So you have a business idea, huh?
Is it a good one? Will people buy it?
These are all questions that can be answered by doing a little market research. Of course, if you’re like most startups you probably don’t have a lot of money to spend on market research.
Luckily for us, there is plenty of information out there. We just have to know how to find the right information and how to go about processing it.
Here are a few free techniques I’ve used in the past to gain insight into whether or not I should develop a business idea.
Determine what you need to know
Before you try to gain any market insight, you first need to determine exactly what it is that you want to know about your potential customers.
In my last post on converting B2B leads into customers, I laid out a few “implicit” and “explicit” attributes that you’ll want to determine. If you plan to sell to businesses, you can start with trying to figure out some of those attributes. Open up a spreadsheet and jot down a few things that you’ll want to determine about your customer.
Here are a few general categories you’ll likely want to figure out about your target market:
- Demographics - These characteristics include traits such as race, gender, age, etc. If you aren’t actually selling your product yet, you will want to be very general here. Once you start collecting data you can narrow in on who is most likely to buy your product.
- Geographics - This is fairly straight forward. Geographics refers to the geographic location of your target market.
- Psychographics - These are the attributes that are likely to be the most important. Psychographics attributes refer to your target’s lifestyle, personality, values, etc. Again, once you start collecting data you will be able to form a more accurate picture of your target market.
Identify the demand
Before making any assumption, my first response would be to get an idea of how much demand there actually is for a particular business idea. Let’s consider a friend of mine who owns a Gainesville tree service.
After punching in the likely keywords into Google’s Keyword Tool, we can see that the results are some what typical of a local business. Regardless of what this data actually says, we’ll want to compare it to the population as a whole. I like to do this just to get a better picture of what’s going on.

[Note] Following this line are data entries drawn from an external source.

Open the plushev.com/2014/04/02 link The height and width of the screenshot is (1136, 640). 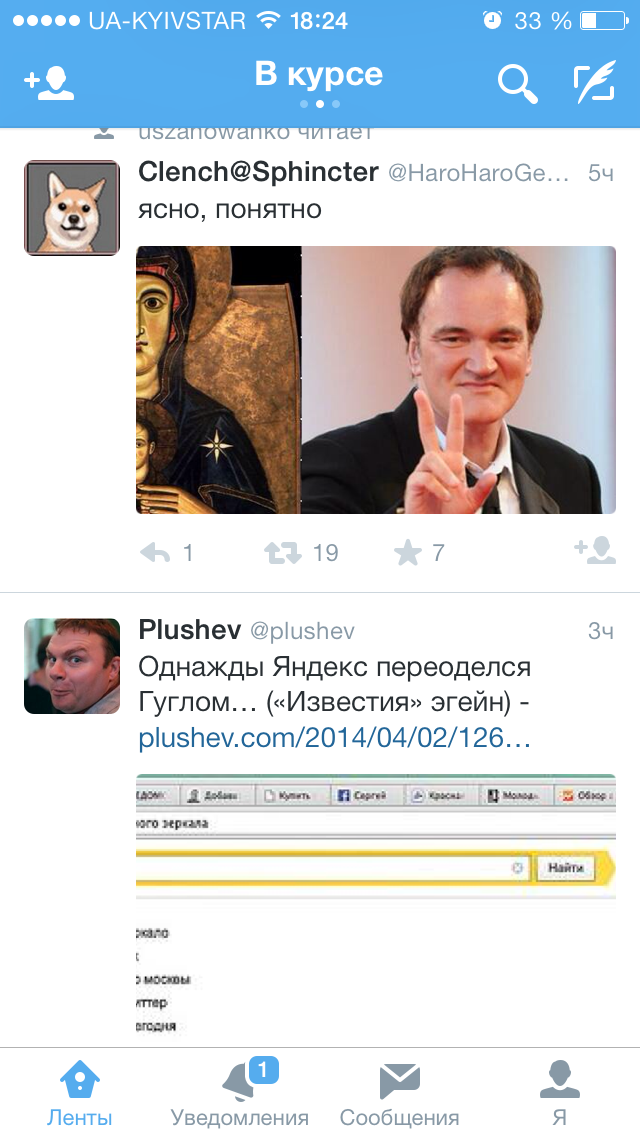click(x=335, y=738)
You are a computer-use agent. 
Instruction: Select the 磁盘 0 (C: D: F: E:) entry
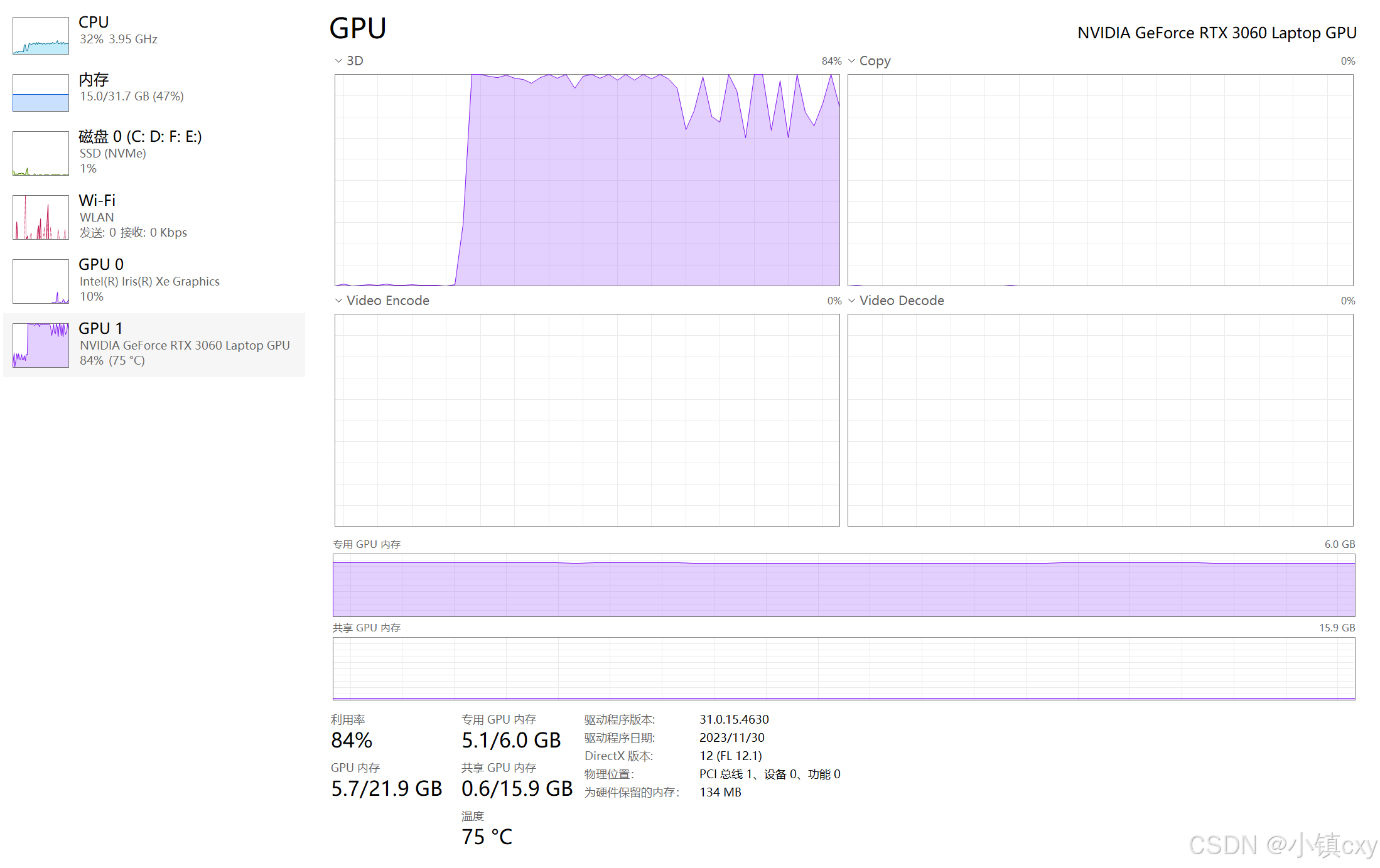140,137
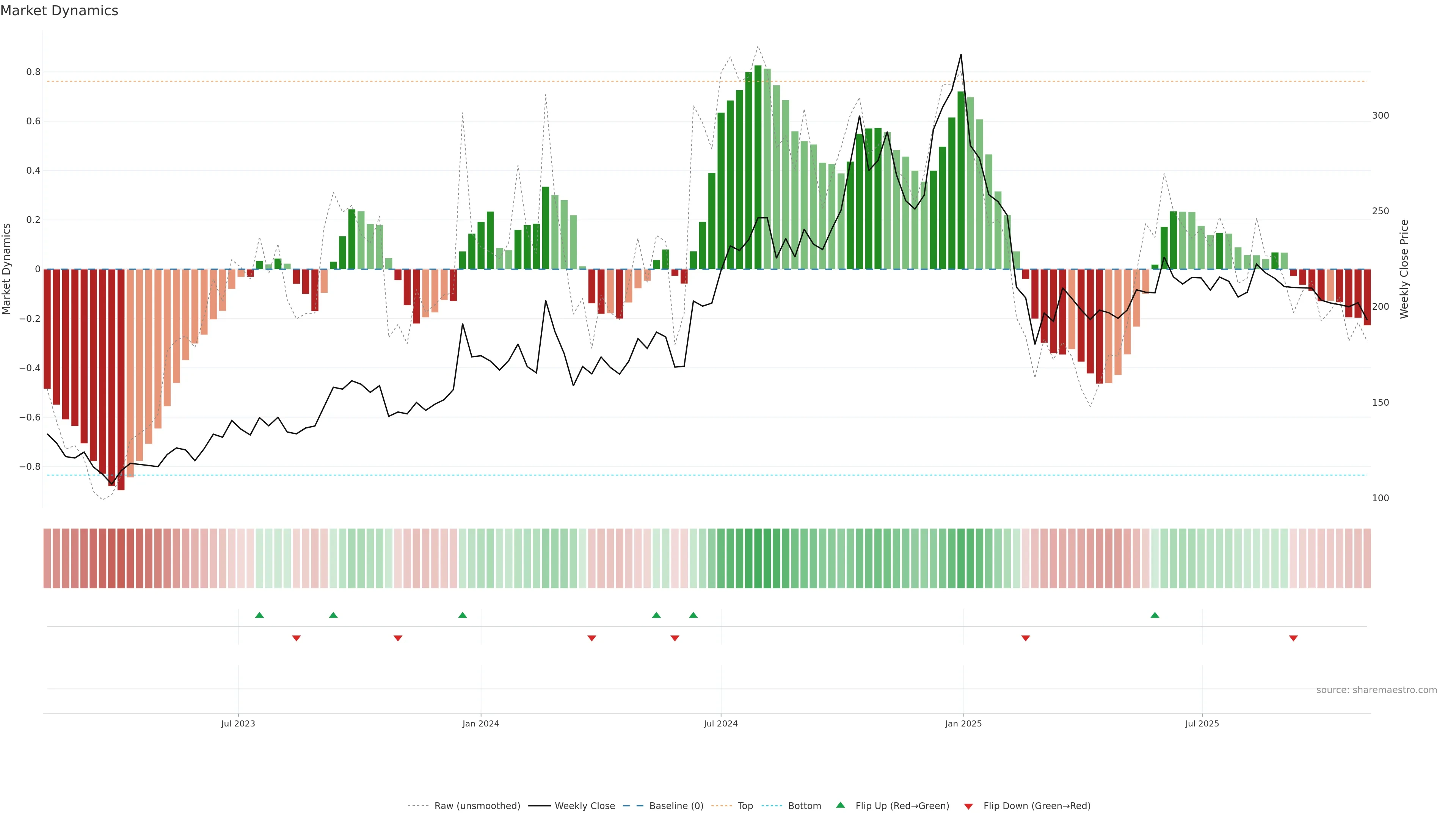
Task: Click the Flip Up (Red→Green) legend label
Action: click(x=902, y=806)
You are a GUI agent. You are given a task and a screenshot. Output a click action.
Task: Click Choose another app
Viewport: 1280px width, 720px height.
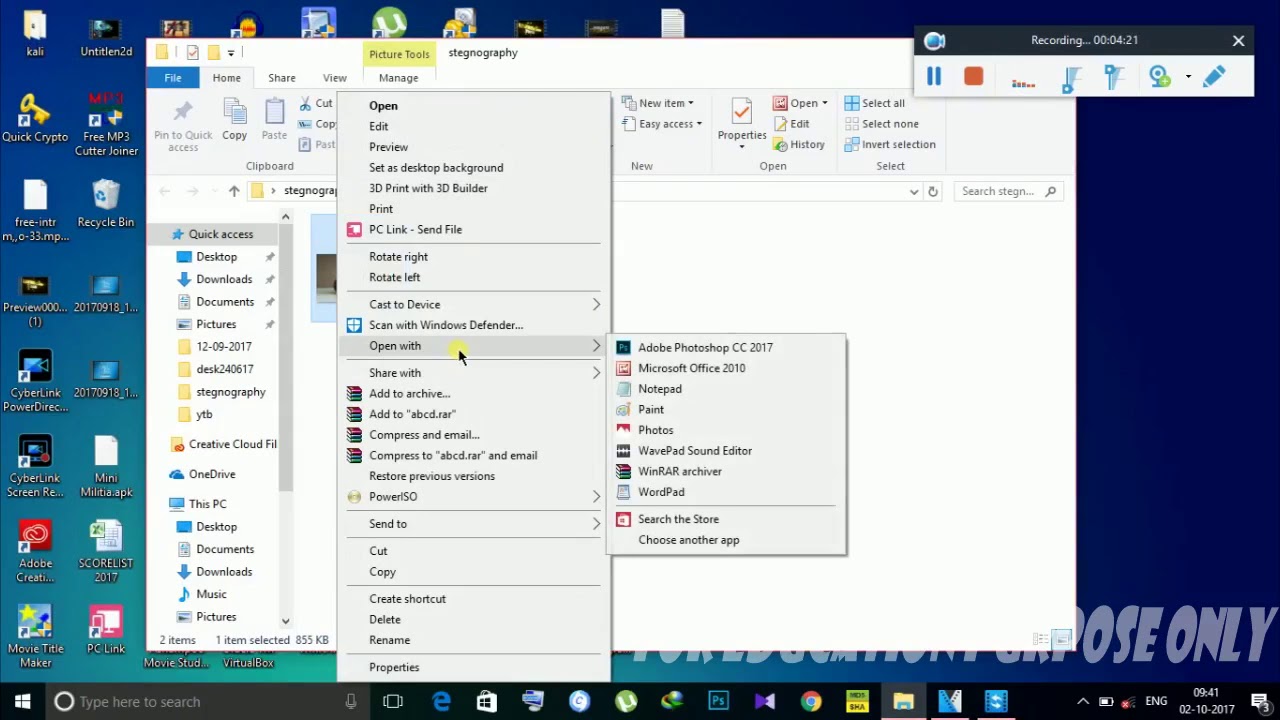pos(688,540)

According to wikipedia, the metro population for Gainesville in 2009 was about 258,555. If we do the math, we can see that a relatively small portion of the population is searching for a tree service in Gainesville each month.
The question for us, however, is “does this make sense?”….sure it does.
Spot and understand any trends or similarities in demand
To do this I would simply use Google’s Insight for search tool and punch in “Gainesville Tree Service”. Of course, since the term doesn’t generate much traffic I would need to type in “tree service” instead.
Right away we can spot a few obvious trends:
- Steady Increase in demand - as you can see, the demand for tree services have steadily risen year after year. This is a good thing. You always want to participate in a growth industry rather than an industry that’s in decline. The question we should try to answer, however, is what’s causing the steady increase in demand?
- Seasonality - there’s also a very obvious seasonal trend to this particular business. In this case, it’s most likely due to the weather patterns. However, if you spot a seasonal trend, you need to make sure that you determine why it’s happening. Try to determine ways that you can exploit the reason behind the seasonality. Also, consider how to best spend your marketing dollars to get the most “bang for your buck”.
As you can see, Google displays search phrases that it considers similar to your initial search phrase. Even if this technique doesn’t generate much useful insight, it’s not going to at least give it a try. Whatever information Google pops up, try to use it to gain insight on your target market.
A few questions come to mind when I look at these specific related searches:
- Since “trimming” and “pruning” show up, does this mean that customers are interested more in maintenance type services than removals?
- People are actually searching for “tree service reviews”? Does this mean they are very conscious about who they let work for them? Should I include testimonials on my website?
Develop a rough sketch of your demographics
However, that doesn’t mean that you shouldn’t at least form a basic understanding of your target market.
To do this, simply use Google Ad Planner and type in the website of a large competitor. If you’re lucky, you’ll get something that looks like the data above.
A few notes on this technique:
- Be smart about which “competitor’s website” you compare with. For example, I typed in the url for Better Homes and Gardens. While that site certainly has a lot to do with outdoor activities, are customers really interested in that? Or are they simply too busy to service their trees?
- At the bottom of the diagram above you can see “sites also visited” and “Audience interests“. If you’ve selected a good site to compare with, this information should provide exceptional value as well.
At the end of the day, business is human.
In order to have a successful business you need to first have a solid understanding of your customers. Once you’ve mastered that, it’s as simple as keeping your customer acquisition costs lower than your customer lifetime value. In simple terms….make more than you spend.
For those of you who have experience bootstrapping a startup, what are some ways you’ve been able to conduct market research?